- [Excerpted text]
1. I can’t see God.
I can’t prove God exists. I can infer that God exists because of the grandeur of the universe, but an atheist looks at the vastness of the universe and sees a cold, harsh place that doesn’t seem to point to a personal God.
I can appeal perhaps to personal religious experiences which have been formative for me, but when I look at many of those experiences, while they were personally encouraging to me, they could be as open to interpretation as the ending ofPan’s Labyrinth. (Was she crazy or did she see something? Who knows).
I can appeal to the miracles that friends of mine claim to have performed/seen–but am I unspiritual to wonder if they’re exaggerating?
Even if they were, I can understand the incredulity of someone listening to a third person account of such an event.
The biblical writers seem to ponder the invisible nature of God (warnings against idolatry, Paul’s comments in 2 Corinthians 4:18, Hebrews 11:1, etc.), but is that enough when you’re trying to have meaningful conversation about God with friends who only trust the scientific method (which evaluates the physical seen world)?
2. The universe is harsh.
Evil, pain, and suffering exist in the world, and if you buy into theistic evolution and an old earth (disclaimer: I do), then you’re left with the problem that for 100,000 years before Abraham, people were dying at 25 of hunger, disease, and brutality.
Does this point to a loving and benevolent God?
The Hebrews had a couple of different ways of processing evil in the world.
One way was proverbial wisdom (if you do right things, life goes well. If you do bad things, not so much).
Another way of dealing with evil was contemplative wisdom.
Contemplative wisdom acknowledges life as it actually is.
It readily admits that sometimes, no matter how many right things you do, good people still suffer.
Ecclesiastes pretty much says, “None of this makes sense. Obey God anyway.”
Job concludes, “Good people suffer. If God’s real, then shut your mouth.”
This can help one to see that the Bible (thankfully) offers no pat answers to the problem of evil, but it can leave a person dissatisfied.
1. Unseen Inference.
It’s a leap of faith to assume metaphysical meaning behind the universe (via beauty, spirituality, etc.).
God, like G.E. Moore’s idea of ”good” as undefinable because “good” is not a “thing” we can point to, is a subjective reality inferred by the individual. Nevertheless, many people believe that “good” exists.

- [Work instructions] Quote the reflection on doubting God word for word, from "The Hebrews had" up to and including "a person dissatisfied.".

- [Data extract]
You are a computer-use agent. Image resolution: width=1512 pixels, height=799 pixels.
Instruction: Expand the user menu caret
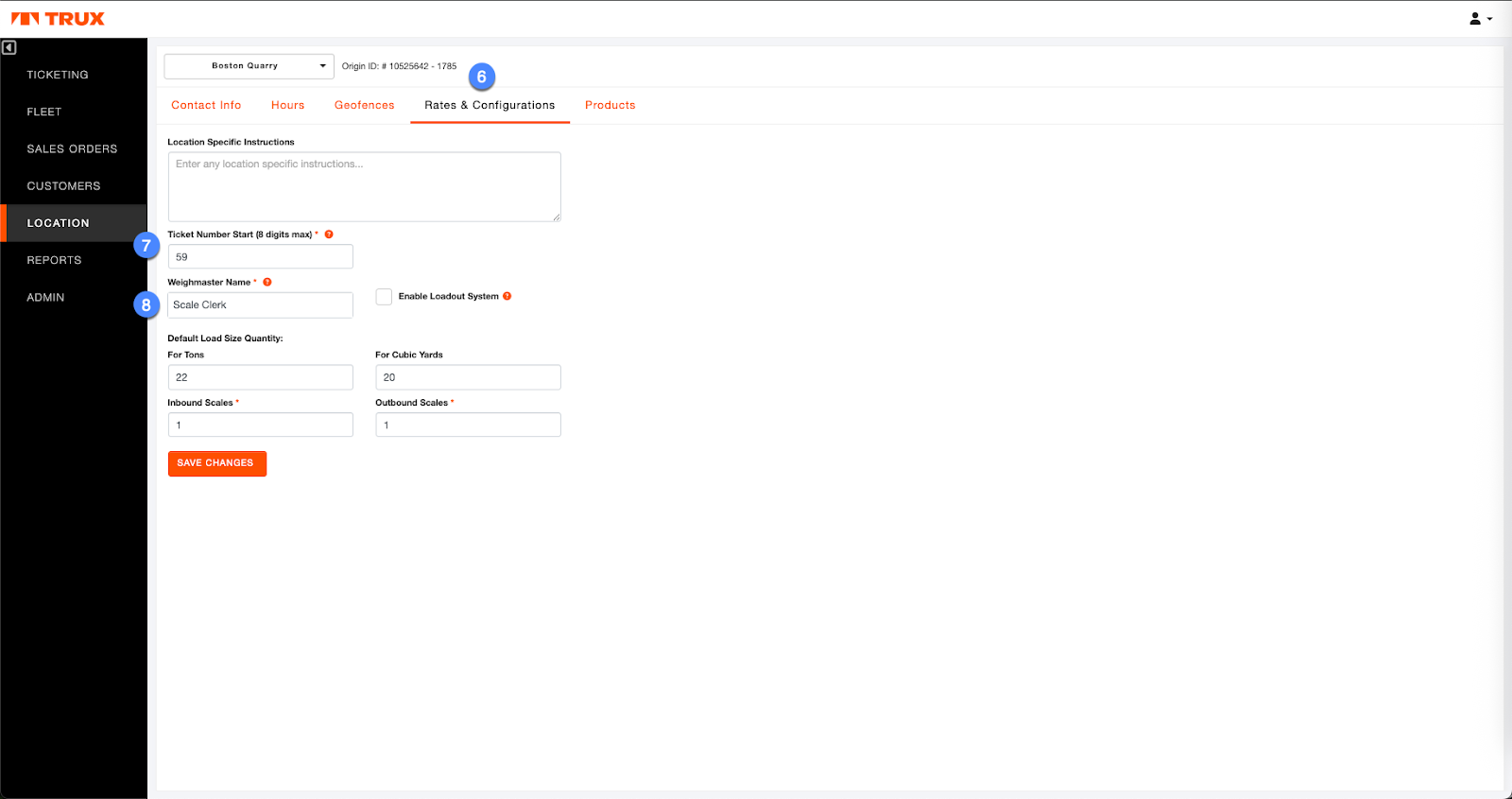pyautogui.click(x=1490, y=19)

- [Response to the exercise]
The Hebrews had a couple of different ways of processing evil in the world.
One way was proverbial wisdom (if you do right things, life goes well. If you do bad things, not so much).
Another way of dealing with evil was contemplative wisdom.
Contemplative wisdom acknowledges life as it actually is.
It readily admits that sometimes, no matter how many right things you do, good people still suffer.
Ecclesiastes pretty much says, “None of this makes sense. Obey God anyway.”
Job concludes, “Good people suffer. If God’s real, then shut your mouth.”
This can help one to see that the Bible (thankfully) offers no pat answers to the problem of evil, but it can leave a person dissatisfied.